Los dos hermanos se volvieron hacia quien hablaba.
—¡Padre! —exclamó Fortún.
—Disculpad mi intromisión, he visto cómo os retirabais y he querido aprovechar la ocasión: precisamente con vosotros quería hablar. He escuchado parte de vuestra conversación, es cierto, pero a veces ante el rey no se habla con sinceridad, y he preferido no interrumpiros.
—Entonces dile a Fortún cuál es tu opinión.
—Lo haré, mi buen Sancho, lo haré. Lo primero que debo deciros es que estoy orgulloso de ambos. De ti, Sancho, por estar dispuesto a dar un paso atrás para ceder el trono a tu hermano. Y de ti, Fortún, por estar dispuesto a que las cosas sigan como están. Es evidente que la ambición no es uno de vuestros defectos. Dicho esto, creo que debes desechar tus dudas, Fortún. Es prioritario mantener la legitimidad de la dinastía en su línea hereditaria: tú eres el primogénito y tú debes reinar. De otra forma, en adelante alguien podría aducir esa ruptura para anteponer sus derechos a los de vuestros herederos. Además, Dios lo ha querido así: si me hubiera llamado a su presencia antes de tu regreso, ahora Sancho sería rey. Pero ha permitido que estés entre nosotros, y no voy a desdeñar esa señal. Convocaré el Consilium, y tú, Fortún, serás ratificado como regente y como futuro rey de Pampilona.
Fortún guardó silencio frente a su padre, y por un momento cerró los ojos antes de volverse hacia el mirador.
—Será como deseas, padre —dijo con la imagen de sus tierras en la retina—. Cuento con vuestro apoyo.
—Cuentas con el apoyo de Sancho, que sin duda te será muy valioso. Tiene una cabeza privilegiada, y todos los asuntos del reino dentro de ella.
—A nadie se respeta en el reino tanto como a su rey.
—Eso es algo que también debo comunicaros hoy. Con Fortún aquí, mi intención es retirarme de forma permanente a mi querido monasterio de Leyre, como ya hiciera mi padre, Enneco, al final de sus días. He hecho redactar ya el documento de cesión de tierras con el que sin duda se aceptará mi petición para recibir la hermandad en la abadía.
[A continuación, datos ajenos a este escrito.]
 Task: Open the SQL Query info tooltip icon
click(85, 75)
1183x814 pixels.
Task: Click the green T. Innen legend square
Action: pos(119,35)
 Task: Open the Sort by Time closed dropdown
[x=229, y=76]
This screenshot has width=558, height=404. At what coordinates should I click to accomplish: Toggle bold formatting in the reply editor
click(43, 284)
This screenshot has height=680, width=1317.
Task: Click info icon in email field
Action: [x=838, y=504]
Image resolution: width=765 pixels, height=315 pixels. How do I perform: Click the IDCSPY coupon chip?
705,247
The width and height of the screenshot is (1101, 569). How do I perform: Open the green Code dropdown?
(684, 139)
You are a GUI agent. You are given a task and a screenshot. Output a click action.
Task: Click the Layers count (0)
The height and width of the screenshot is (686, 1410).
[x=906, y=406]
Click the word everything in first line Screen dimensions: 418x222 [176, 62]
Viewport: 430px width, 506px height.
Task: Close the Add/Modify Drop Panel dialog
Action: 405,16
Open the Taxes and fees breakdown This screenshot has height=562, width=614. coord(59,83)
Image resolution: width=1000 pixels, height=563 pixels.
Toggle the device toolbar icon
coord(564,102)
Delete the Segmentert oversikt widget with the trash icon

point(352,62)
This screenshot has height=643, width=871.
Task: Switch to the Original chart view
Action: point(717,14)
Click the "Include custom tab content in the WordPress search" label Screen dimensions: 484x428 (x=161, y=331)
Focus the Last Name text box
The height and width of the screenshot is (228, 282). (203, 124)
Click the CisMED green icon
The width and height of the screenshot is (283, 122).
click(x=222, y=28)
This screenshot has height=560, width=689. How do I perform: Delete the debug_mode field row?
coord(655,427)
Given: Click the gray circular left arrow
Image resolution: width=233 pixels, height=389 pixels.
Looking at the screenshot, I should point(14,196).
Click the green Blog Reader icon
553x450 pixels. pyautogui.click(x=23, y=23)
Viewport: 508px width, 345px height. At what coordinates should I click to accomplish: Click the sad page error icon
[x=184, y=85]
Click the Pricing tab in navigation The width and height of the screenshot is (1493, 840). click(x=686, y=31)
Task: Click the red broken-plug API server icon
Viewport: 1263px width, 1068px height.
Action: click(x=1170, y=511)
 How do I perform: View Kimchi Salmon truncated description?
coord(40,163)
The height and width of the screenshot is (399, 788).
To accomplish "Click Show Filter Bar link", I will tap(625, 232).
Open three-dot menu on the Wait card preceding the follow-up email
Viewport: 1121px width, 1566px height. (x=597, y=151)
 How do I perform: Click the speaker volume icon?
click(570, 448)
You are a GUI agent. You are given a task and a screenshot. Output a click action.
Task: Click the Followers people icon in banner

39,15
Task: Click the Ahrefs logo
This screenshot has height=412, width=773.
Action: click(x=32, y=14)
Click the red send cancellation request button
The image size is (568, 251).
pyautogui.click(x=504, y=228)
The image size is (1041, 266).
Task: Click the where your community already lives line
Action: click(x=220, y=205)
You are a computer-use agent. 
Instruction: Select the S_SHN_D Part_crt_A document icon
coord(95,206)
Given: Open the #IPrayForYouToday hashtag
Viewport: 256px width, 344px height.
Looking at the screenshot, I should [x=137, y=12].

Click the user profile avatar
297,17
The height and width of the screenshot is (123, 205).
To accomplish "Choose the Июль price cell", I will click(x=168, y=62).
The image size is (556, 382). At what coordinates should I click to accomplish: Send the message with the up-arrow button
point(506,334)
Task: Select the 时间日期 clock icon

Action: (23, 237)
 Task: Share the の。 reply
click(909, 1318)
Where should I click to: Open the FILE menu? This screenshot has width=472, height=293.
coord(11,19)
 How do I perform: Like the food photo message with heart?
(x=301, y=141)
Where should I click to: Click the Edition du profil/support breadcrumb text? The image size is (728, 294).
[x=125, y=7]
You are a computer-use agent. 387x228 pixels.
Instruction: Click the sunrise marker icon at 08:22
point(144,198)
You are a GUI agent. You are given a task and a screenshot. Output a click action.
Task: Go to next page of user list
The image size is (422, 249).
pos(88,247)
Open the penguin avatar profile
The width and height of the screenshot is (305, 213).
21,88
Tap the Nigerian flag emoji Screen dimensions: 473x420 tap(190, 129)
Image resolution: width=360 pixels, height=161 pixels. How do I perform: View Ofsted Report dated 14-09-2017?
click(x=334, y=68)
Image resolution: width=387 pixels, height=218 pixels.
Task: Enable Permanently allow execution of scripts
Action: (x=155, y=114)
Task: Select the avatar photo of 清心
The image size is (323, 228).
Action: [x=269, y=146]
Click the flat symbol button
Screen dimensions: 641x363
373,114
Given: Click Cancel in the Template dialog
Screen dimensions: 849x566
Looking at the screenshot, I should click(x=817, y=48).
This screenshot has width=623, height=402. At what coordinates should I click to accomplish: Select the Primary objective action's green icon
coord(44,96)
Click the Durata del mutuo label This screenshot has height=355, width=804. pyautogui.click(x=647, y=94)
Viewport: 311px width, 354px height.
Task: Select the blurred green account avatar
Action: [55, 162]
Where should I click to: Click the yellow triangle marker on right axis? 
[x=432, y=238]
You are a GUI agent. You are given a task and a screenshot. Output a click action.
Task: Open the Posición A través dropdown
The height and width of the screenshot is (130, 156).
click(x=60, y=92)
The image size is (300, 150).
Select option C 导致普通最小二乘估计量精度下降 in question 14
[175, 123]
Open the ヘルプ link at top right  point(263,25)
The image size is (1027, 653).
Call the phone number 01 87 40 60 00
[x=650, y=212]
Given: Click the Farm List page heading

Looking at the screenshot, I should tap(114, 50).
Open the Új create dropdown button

Fortún y Sancho miraron a su padre, sorprendidos al principio, pero de forma gradual ambos acabaron asintiendo con la cabeza para indicar que comprendían y aceptaban tal decisión.
—Hay una cosa más, quizá mi última intervención en los asuntos del reino…
—Habla, padre —se apresuró a decir Fortún.
—Creo que Sancho ya te ha puesto al corriente sobre los casamientos que se producen entre nuestras familias en busca de un acercamiento a la corona. A veces es bueno poner barreras, y nada hay mejor para eso que disponer de candidatos mejor situados.
—¿Adónde quieres llegar, padre? —preguntó Fortún.
—Tu hijo Enneco, un Arista como todos nosotros, ha contraído matrimonio con Sancha, una Ximeno. Tal vez convendría reforzar esa línea con otra en la que la sangre de los Arista corriera por las venas de ambos esposos.
Fortún frunció el ceño sin entender.
—Sancho te ha demostrado una lealtad admirable al cederte la regencia. Puede que tengas una manera de compensarle, de asegurar vuestra sucesión uniendo las dos ramas con savia nueva. Aznar, el hijo de Sancho, ha enviudado recientemente…
—¿Quieres decir…?
El viejo rey García asintió.
—Casa a Onneca con el hijo de tu hermano.